§ What you are asked to do
Reproduce the following lines word for word.

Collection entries
····················

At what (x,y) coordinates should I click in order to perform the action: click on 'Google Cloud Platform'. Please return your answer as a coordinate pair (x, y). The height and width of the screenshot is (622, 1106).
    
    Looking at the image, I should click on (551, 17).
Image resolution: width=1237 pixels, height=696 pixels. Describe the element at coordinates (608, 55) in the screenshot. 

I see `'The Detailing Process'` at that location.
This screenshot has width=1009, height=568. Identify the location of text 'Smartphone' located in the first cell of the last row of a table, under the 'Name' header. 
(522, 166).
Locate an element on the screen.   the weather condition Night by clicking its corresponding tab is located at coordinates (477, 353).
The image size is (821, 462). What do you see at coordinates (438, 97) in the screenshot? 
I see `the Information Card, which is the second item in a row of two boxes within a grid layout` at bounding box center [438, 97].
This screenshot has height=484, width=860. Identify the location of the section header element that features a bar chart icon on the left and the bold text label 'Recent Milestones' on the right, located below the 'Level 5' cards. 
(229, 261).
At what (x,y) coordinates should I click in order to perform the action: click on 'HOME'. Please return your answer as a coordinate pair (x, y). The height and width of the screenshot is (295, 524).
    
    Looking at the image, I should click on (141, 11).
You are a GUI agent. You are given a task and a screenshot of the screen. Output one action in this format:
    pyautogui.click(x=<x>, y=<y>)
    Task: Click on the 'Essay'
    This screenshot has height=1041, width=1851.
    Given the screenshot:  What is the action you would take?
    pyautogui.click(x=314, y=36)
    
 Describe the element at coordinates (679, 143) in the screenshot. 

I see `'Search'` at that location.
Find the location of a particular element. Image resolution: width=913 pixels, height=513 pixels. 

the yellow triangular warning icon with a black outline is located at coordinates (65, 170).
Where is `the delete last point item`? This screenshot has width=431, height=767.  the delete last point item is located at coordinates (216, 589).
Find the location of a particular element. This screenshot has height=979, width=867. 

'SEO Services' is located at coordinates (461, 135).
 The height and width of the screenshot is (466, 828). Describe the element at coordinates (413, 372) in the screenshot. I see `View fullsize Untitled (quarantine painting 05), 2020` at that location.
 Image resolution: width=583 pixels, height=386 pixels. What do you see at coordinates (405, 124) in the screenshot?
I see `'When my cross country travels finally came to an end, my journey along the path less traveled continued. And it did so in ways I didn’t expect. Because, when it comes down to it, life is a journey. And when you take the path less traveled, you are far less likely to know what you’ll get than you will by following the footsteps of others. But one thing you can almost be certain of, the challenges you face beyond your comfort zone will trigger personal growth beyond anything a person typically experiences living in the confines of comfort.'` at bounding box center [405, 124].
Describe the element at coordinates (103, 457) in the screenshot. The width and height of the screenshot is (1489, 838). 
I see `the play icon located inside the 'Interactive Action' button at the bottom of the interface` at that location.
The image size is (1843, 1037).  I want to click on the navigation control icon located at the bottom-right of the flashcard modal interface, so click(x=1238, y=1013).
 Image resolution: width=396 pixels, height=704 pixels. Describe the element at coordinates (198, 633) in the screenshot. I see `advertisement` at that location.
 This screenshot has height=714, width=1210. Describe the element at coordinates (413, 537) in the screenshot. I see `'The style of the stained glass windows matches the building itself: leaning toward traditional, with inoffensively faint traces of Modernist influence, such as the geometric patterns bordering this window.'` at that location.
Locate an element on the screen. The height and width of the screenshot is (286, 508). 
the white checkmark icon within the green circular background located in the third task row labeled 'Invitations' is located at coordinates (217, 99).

····················

§ Exercise result
At what (x,y) coordinates should I click in order to perform the action: click on 'Google Cloud Platform'. Please return your answer as a coordinate pair (x, y). The height and width of the screenshot is (622, 1106).
    
    Looking at the image, I should click on (551, 17).
Image resolution: width=1237 pixels, height=696 pixels. Describe the element at coordinates (608, 55) in the screenshot. 

I see `'The Detailing Process'` at that location.
This screenshot has width=1009, height=568. Identify the location of text 'Smartphone' located in the first cell of the last row of a table, under the 'Name' header. 
(522, 166).
Locate an element on the screen.   the weather condition Night by clicking its corresponding tab is located at coordinates (477, 353).
The image size is (821, 462). What do you see at coordinates (438, 97) in the screenshot? 
I see `the Information Card, which is the second item in a row of two boxes within a grid layout` at bounding box center [438, 97].
This screenshot has height=484, width=860. Identify the location of the section header element that features a bar chart icon on the left and the bold text label 'Recent Milestones' on the right, located below the 'Level 5' cards. 
(229, 261).
At what (x,y) coordinates should I click in order to perform the action: click on 'HOME'. Please return your answer as a coordinate pair (x, y). The height and width of the screenshot is (295, 524).
    
    Looking at the image, I should click on (141, 11).
You are a GUI agent. You are given a task and a screenshot of the screen. Output one action in this format:
    pyautogui.click(x=<x>, y=<y>)
    Task: Click on the 'Essay'
    This screenshot has height=1041, width=1851.
    Given the screenshot:  What is the action you would take?
    pyautogui.click(x=314, y=36)
    
 Describe the element at coordinates (679, 143) in the screenshot. 

I see `'Search'` at that location.
Find the location of a particular element. Image resolution: width=913 pixels, height=513 pixels. 

the yellow triangular warning icon with a black outline is located at coordinates (65, 170).
Where is `the delete last point item`? This screenshot has width=431, height=767.  the delete last point item is located at coordinates (216, 589).
Find the location of a particular element. This screenshot has height=979, width=867. 

'SEO Services' is located at coordinates (461, 135).
 The height and width of the screenshot is (466, 828). Describe the element at coordinates (413, 372) in the screenshot. I see `View fullsize Untitled (quarantine painting 05), 2020` at that location.
 Image resolution: width=583 pixels, height=386 pixels. What do you see at coordinates (405, 124) in the screenshot?
I see `'When my cross country travels finally came to an end, my journey along the path less traveled continued. And it did so in ways I didn’t expect. Because, when it comes down to it, life is a journey. And when you take the path less traveled, you are far less likely to know what you’ll get than you will by following the footsteps of others. But one thing you can almost be certain of, the challenges you face beyond your comfort zone will trigger personal growth beyond anything a person typically experiences living in the confines of comfort.'` at bounding box center [405, 124].
Describe the element at coordinates (103, 457) in the screenshot. The width and height of the screenshot is (1489, 838). 
I see `the play icon located inside the 'Interactive Action' button at the bottom of the interface` at that location.
The image size is (1843, 1037).  I want to click on the navigation control icon located at the bottom-right of the flashcard modal interface, so click(x=1238, y=1013).
 Image resolution: width=396 pixels, height=704 pixels. Describe the element at coordinates (198, 633) in the screenshot. I see `advertisement` at that location.
 This screenshot has height=714, width=1210. Describe the element at coordinates (413, 537) in the screenshot. I see `'The style of the stained glass windows matches the building itself: leaning toward traditional, with inoffensively faint traces of Modernist influence, such as the geometric patterns bordering this window.'` at that location.
Locate an element on the screen. The height and width of the screenshot is (286, 508). 
the white checkmark icon within the green circular background located in the third task row labeled 'Invitations' is located at coordinates (217, 99).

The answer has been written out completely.